Of course, the move came with a downside, which he added in a tweet: this “emergency maintenance” is for the greater good and should be seen like it. 

“The reason I didn’t roll this update out sooner is that I was afraid of false positives: You totally might see the game think you’re hacking when you’re not.

I’ve done my best to find this kind of bug, but my hand is forced this time.”

Interestingly enough, the individual behind Eris Loris’ identity told Kotaku that “he attacked Among Us because he thinks it’s funny to rile people up.”

And that all the blame for the damage falls on the Innersloth team’s inability to scale up fast. 

“Among Us may be a small developer team, but that’s not my fault. The game is at a scale bigger than most games. There is nothing stopping them from getting more developers, so the ‘it’s three people’ reasoning means nothing to me.”

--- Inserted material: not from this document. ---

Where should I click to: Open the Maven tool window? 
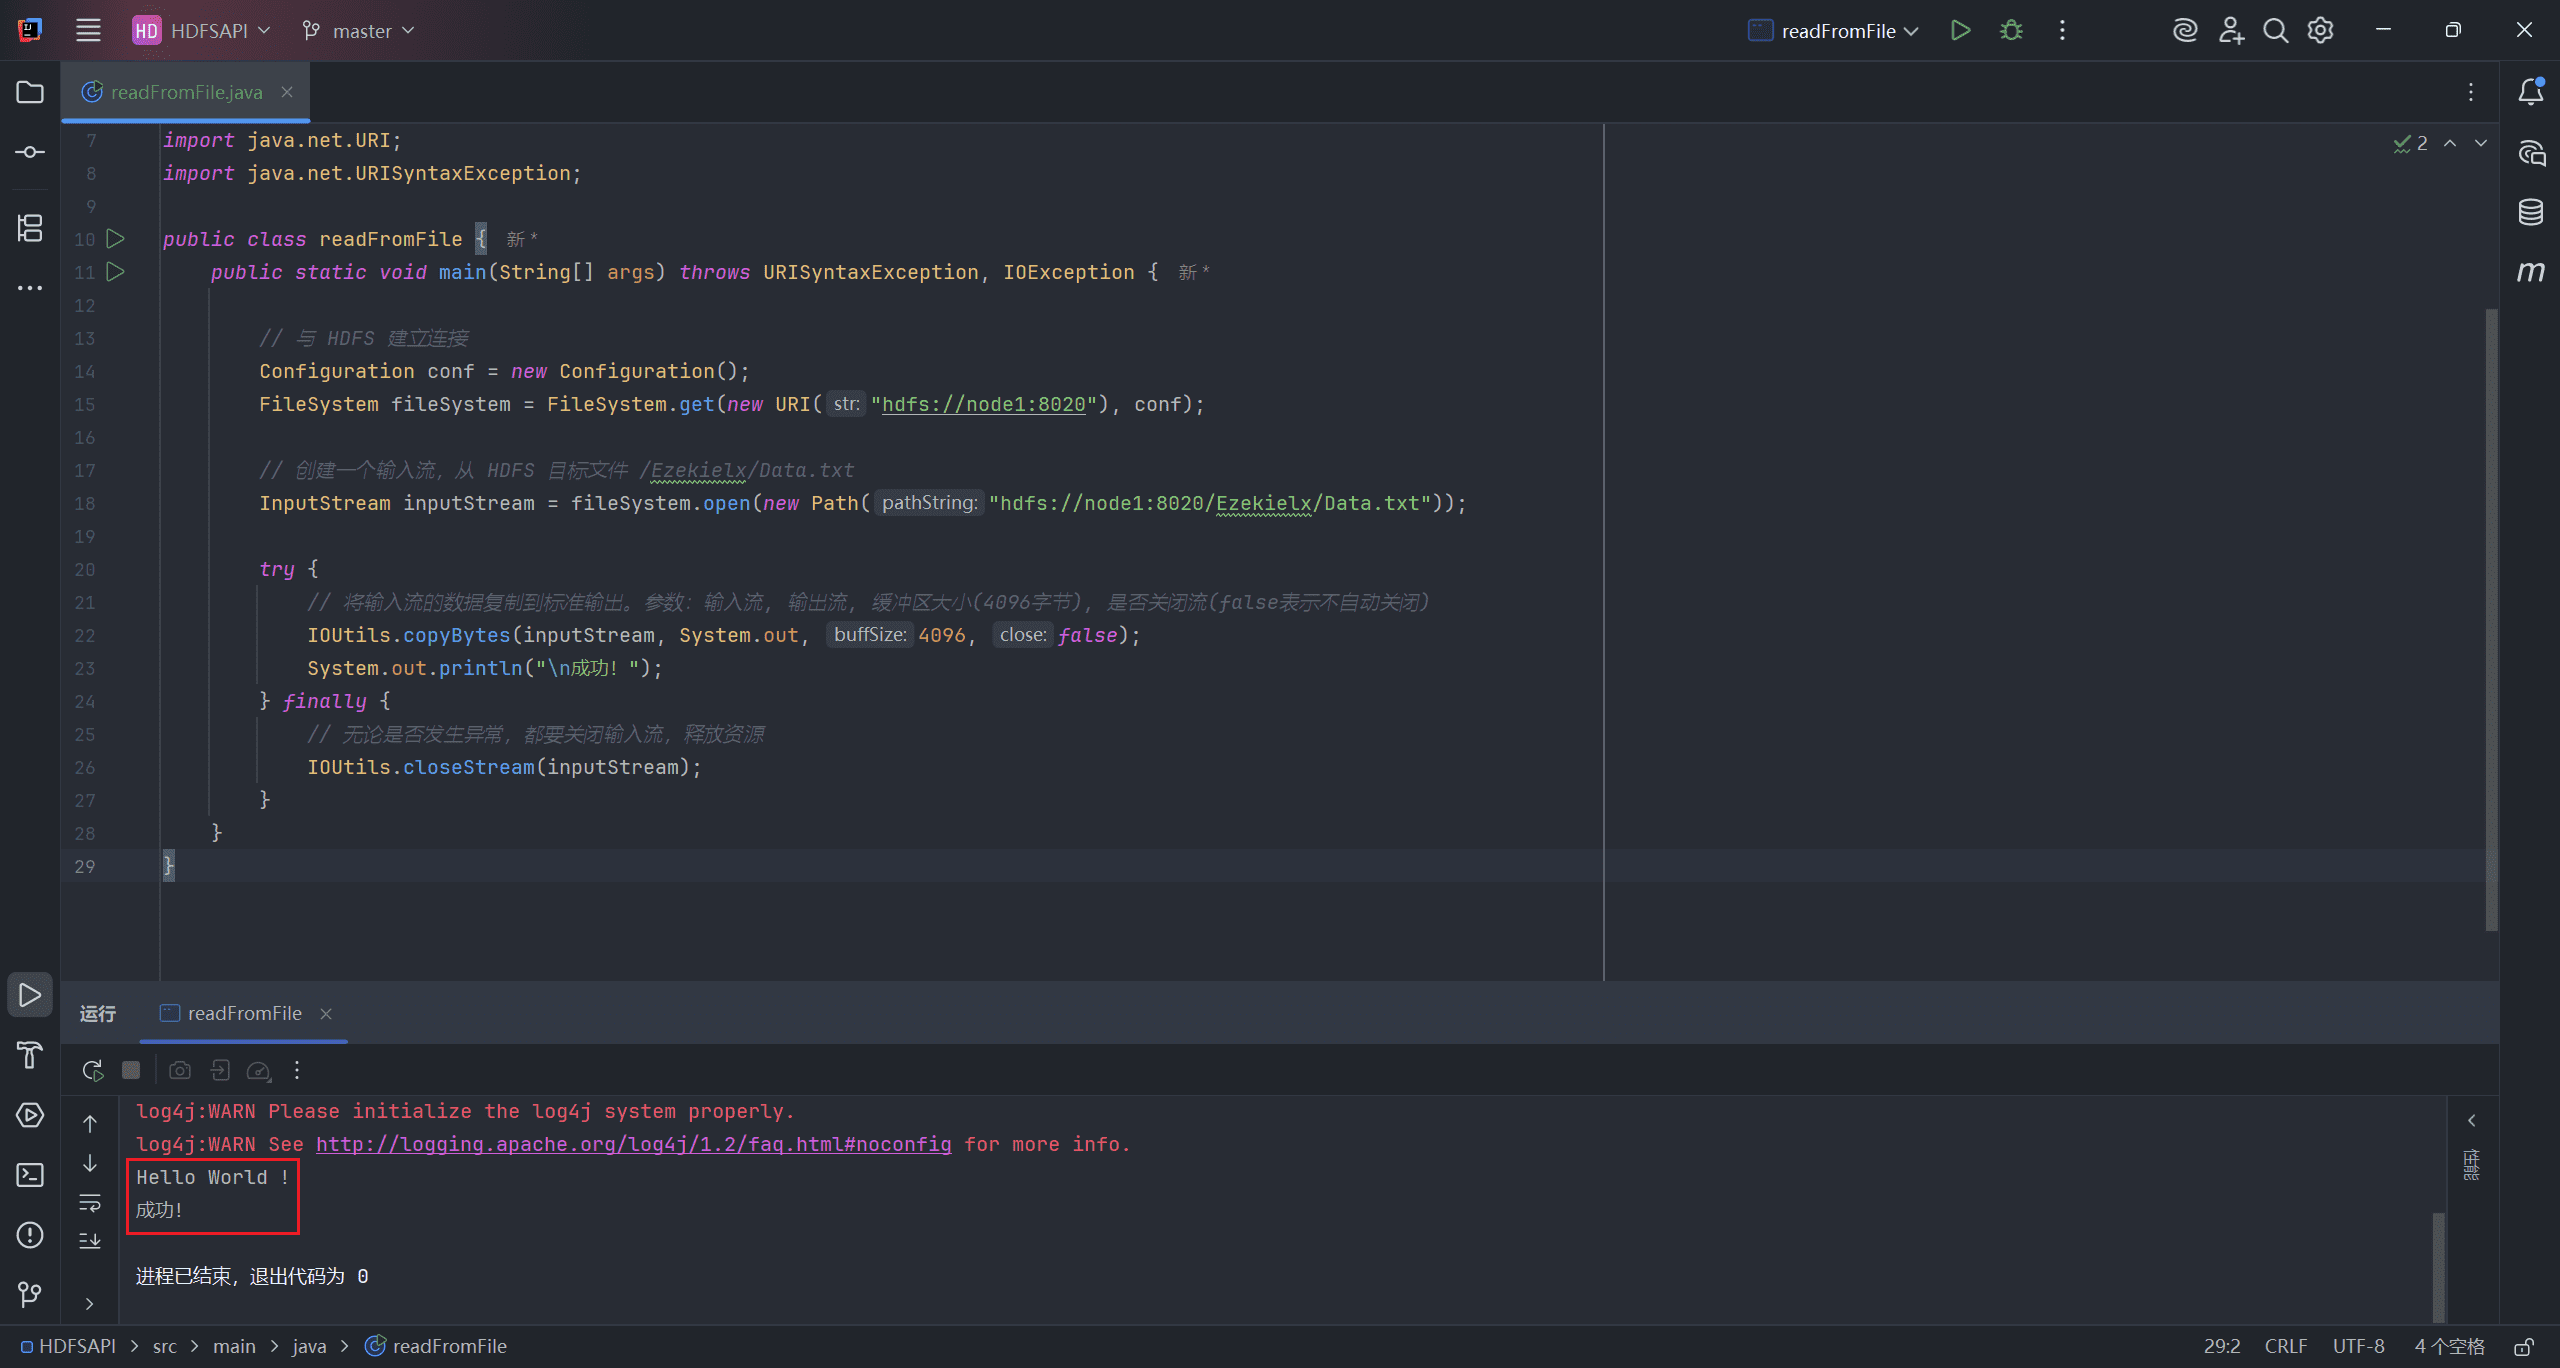click(2530, 272)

Somehow, you could agree with him. 

After scrolling through the Among Us subreddit, it’s noticeable how breaches and cheating are day-to-day events on the game. 

According to Screen Rant, spike traffic in October shut down their servers.

Before fixing the issue, InnerSloth said they’re “super-duper aware” of the issue:

On Twitter: Please play private games or with people you trust!!! We’re doing what we can!!

While the security infrastructure of AmongUs seems to be alright now, the company assures they will keep working more on it (the original) therefore, are delaying the release of its sequel: Among Us 2.

“The main reason we are shooting for a sequel is that the codebase of Among Us 1 is so outdated and not built to support adding so much new content.

“However, seeing how many people are enjoying Among Us 1 really makes us want to be able to support the game and take it to the next level. We have decided to cancel Among Us 2 and instead put all our focus into improving Among Us 1.”